The clicking sounds that common dolphins use for echolocation to navigate and hunt are understudied but available data suggests they are broadband and have peak frequencies below 100 kilohertz (KHz). They also produce other sounds for communication purposes including whistles and barks.
Harbour porpoises, on the other hand, only produce narrow-band high-frequency echolocation clicks with peak frequencies around 130KHz. The clicks are used for travelling and foraging, as well as communication purposes.
University of Strathclyde PhD research student Mel Cosentino has been studying audio recordings of the vocalisations of Kylie, both when he is alone and when he interacts with porpoises.
These recordings were made by David Nairn and volunteers from the Clyde Porpoise CIC using two towed underwater microphones and individual dolphin and porpoise echolocation clicks were extracted for analysis using a custom-built algorithm.
The results, as yet unpublished, show Kylie regularly produces clicks with peak frequencies over 100KHz, reaching over 130KHz, when accompanied by harbour porpoises, much more often than when he is alone.

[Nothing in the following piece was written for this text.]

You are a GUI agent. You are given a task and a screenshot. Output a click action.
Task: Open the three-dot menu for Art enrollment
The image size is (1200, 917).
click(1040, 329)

Other sounds recorded include buzzes but no whistles.
No changes in the porpoise acoustic repertoire were detected.
Ms Cosentino said: "Several cetacean species, such as bottlenose dolphins, belugas and killer whales, have the ability to change their acoustic repertoire as a result of interactions with other species."
"This vocal learning ability has mainly been observed in captive individuals and few cases have been reported for wild cetaceans."
Ms Cosentino aims to gather and analyse more recordings of the dolphin when alone to verify her findings and submit them for peer-review, but the initial results suggest the dolphin is changing its acoustic repertoire, likely as a result of interactions with the porpoises.
Ms Cosentino added: "If further analysis shows this to be the case, it would be the first time a common dolphin, either in captivity or the wild, has demonstrated an ability for production learning, where it has learned to imitate another species."